Haskell：带有匿名/ lambda函数的函数组合 [英] Haskell: function composition with anonymous/lambda function

问题描述

  t1 =（reverse）在学习功能性编程考试时，我遇到了以前的测试中的以下问题： 。2。words。\ _  - > name）！ 
  

任务是编写语句的输出。变量名称是以Smith，John的形式编写的学生姓名。如果我将声明输入到WinHugs中，我会得到以下输出：

  [John，Smith，] 
  

我明白什么是函数反转，运营商连接它们。我不明白这里发生了什么：

  \ _  - >名称
  

什么是斜杠，下划线和箭头？另外，引号中的惊叹号是做什么的？ （没有？）

解决方案

这是一个lambda函数，它放弃其（仅）参数（即！）并产生 name 。

作为另一个lambda例子，下面是一个lambda函数，它的参数是正方形：

  \x  - > x * x 
  

\ 是

_ 表示关于我们不关心其名称的变量。

$ b

- > 将lambda函数的参数与用于指定结果的表达式分开。

While studying for a Functional Programming exam, I came across the following question from a previous test:

t1 = (reverse . take 2 . words . \ _ -> name)"!"

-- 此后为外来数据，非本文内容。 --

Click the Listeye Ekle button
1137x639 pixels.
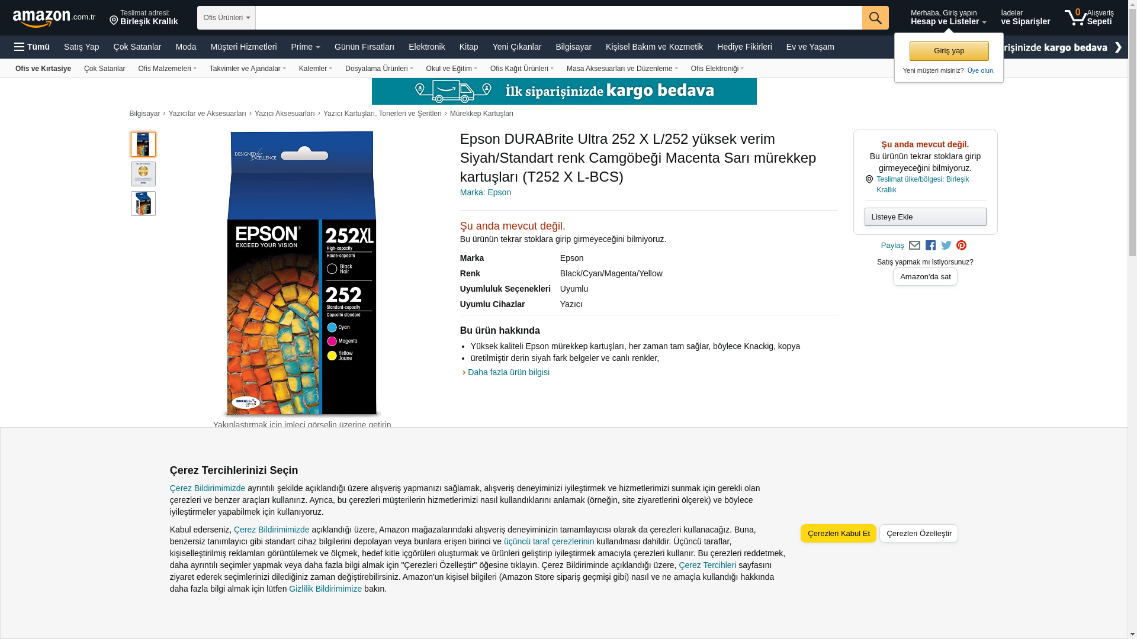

The task is to write the output of the statement. The variable name refers to the student's name, written in the form "Smith, John". If I enter the statement into WinHugs, I get the following output:

["John","Smith,"]

I understand what the functions reverse, take and words are doing and I understand how the . operator connects them. What I don't understand is what is happening here:

\ _ -> name

What are the slash, underscore and "arrow" for? Also, what does the exclamation point in quotation marks do? (nothing?)

解决方案

It's a lambda function that discards its (only) argument (i.e. "!") and yields name.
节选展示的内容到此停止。